Christopher Lippert
- Born: March 31, 1963 (age 63) California, U.S.
- Occupation(s): Rugby player, coach

Rugby union career
- Position: Prop

Senior career
- Years: Team / Apps / (Points)
- Barbarian F.C. / 3
- 1989–1996: OMBAC

International career
- Years: Team / Apps / (Points)
- 1989–1998: United States / 38 / (0)

= Christopher Lippert =

US international rugby union player

Christopher Lippert (known as Chris Lippert; born March 31, 1963) is an American retired rugby union player who played at prop for the United States national rugby union team and the Barbarian F.C.

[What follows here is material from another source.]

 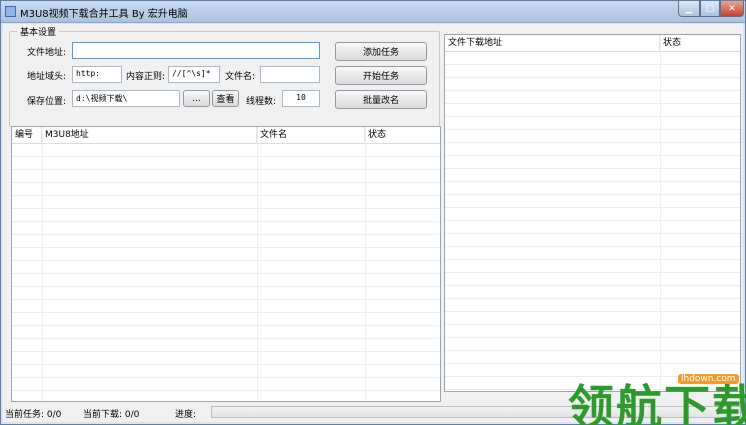 What do you see at coordinates (402, 136) in the screenshot?
I see `column-header-status: 状态` at bounding box center [402, 136].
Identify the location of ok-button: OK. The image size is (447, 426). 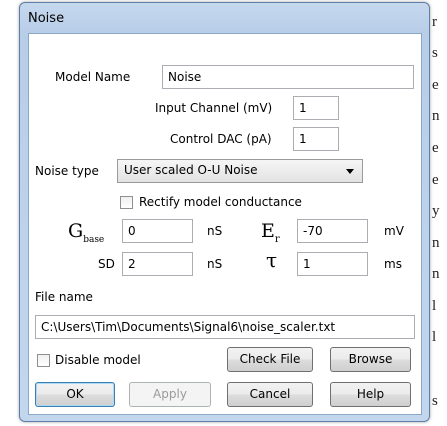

== Early life and career ==
Lippert was born in San Diego, California, U.S., on March 31, 1963.
Lippert debuted for the United States national rugby union team on September 23, 1989.
He made a total of 38 test appearances for the USA Eagles, including the 1991 Rugby World Cup, and captained the team in the 1996 Pan-American Championship.
Lippert played 3 matches for the Barbarian F.C. He was an All-American and won a National Championship with San Diego State University in 1987. He also won five national titles from 1989 to 1996 while playing as a front-row stalwart for the Old Mission Beach Athletic Club.

Lippert was the first USA player to surpass 36 caps and his 38 caps was a national record when he retired in 1998.

== Coaching career ==
After retiring from professional rugby, Lippert served as the Manager for the United States national rugby sevens team and for the USA Eagles 15's, including the 2003 Rugby World Cup.

== Awards ==
Lippert was inducted into the U.S. Rugby Hall of Fame in 2020.